Information
- Former names: Eastern Mindoro Academy Eastern Mindoro Institute of Technology and Sciences
- Established: 1905; 120 years ago

= Eastern Mindoro Institute of Technology and Sciences =

Educational institution in Oriental Mindoro, Philippines

EMA EMITS College Philippines (EECP), founded in 1905 as Eastern Mindoro Academy and later Eastern Mindoro Institute of Technology and Sciences (EMITS; 1986), is an educational institution in Pinamalayan in the province of Oriental Mindoro, Philippines.

==History==
The school is located in the town of Pinamalayan, Oriental Mindoro. Before its incorporation in 1985, it was known as the Eastern Mindoro Academy (EMA), but in 1986 it was renamed as the Eastern Mindoro Institute of Technology and Sciences (EMITS). Attorney Federico Semilla, the founder of the institution, was a native of Marinduque who migrated with his family to Quinabigan, one of the barangays of the town. The school has a Prep and Kindergarten School, Complete Elementary & Secondary Courses, Commission on Higher Education (CHED) and Technical Skills and Development Authority (TESDA) courses.

==Activities==
EMITS runs a student theatre, through the theatrical organization Tanghalan Ngani. It has produced plays including Evita: La Santa Peronista (September 2007), Joseph (February 2008), and EMITS High School Musical Plus (August 2008).

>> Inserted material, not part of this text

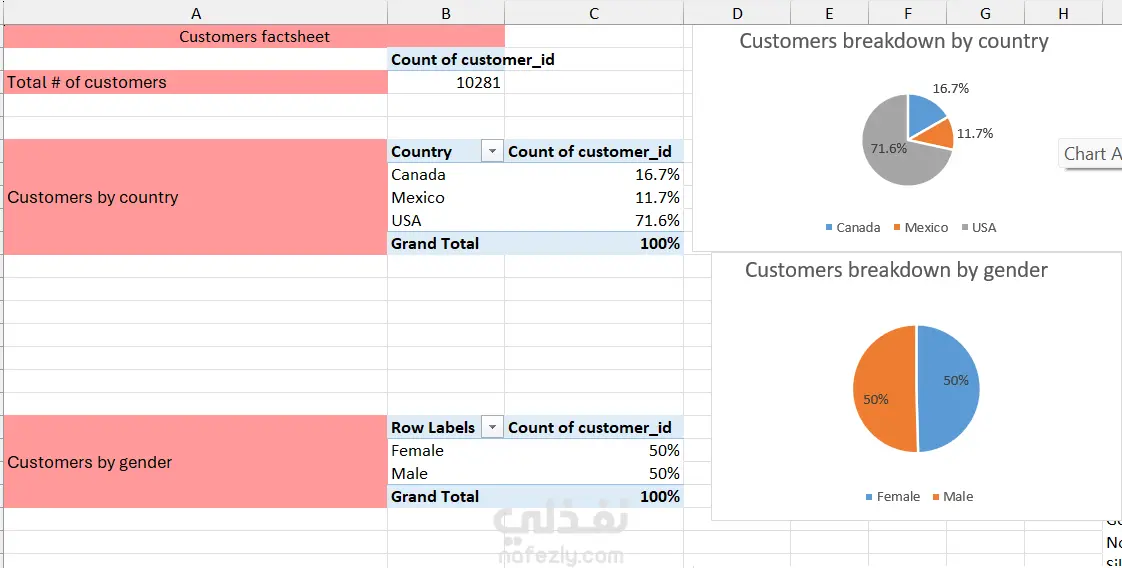Screen dimensions: 1122x568
Task: Select the Male legend entry
Action: coord(951,497)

There are also school newspapers The Rainbow Times (in English), and Pulso ng EMITS (in Filipino). In 2007-2008, The Rainbow Times was named second best school paper in the regional schools press conference in Occidental Mindoro. Pulso ng EMITS was named best school paper at the same press conference. In the national press conference in Koronadal City, Pulso ng EMITS won second place in the Best Feature Page category.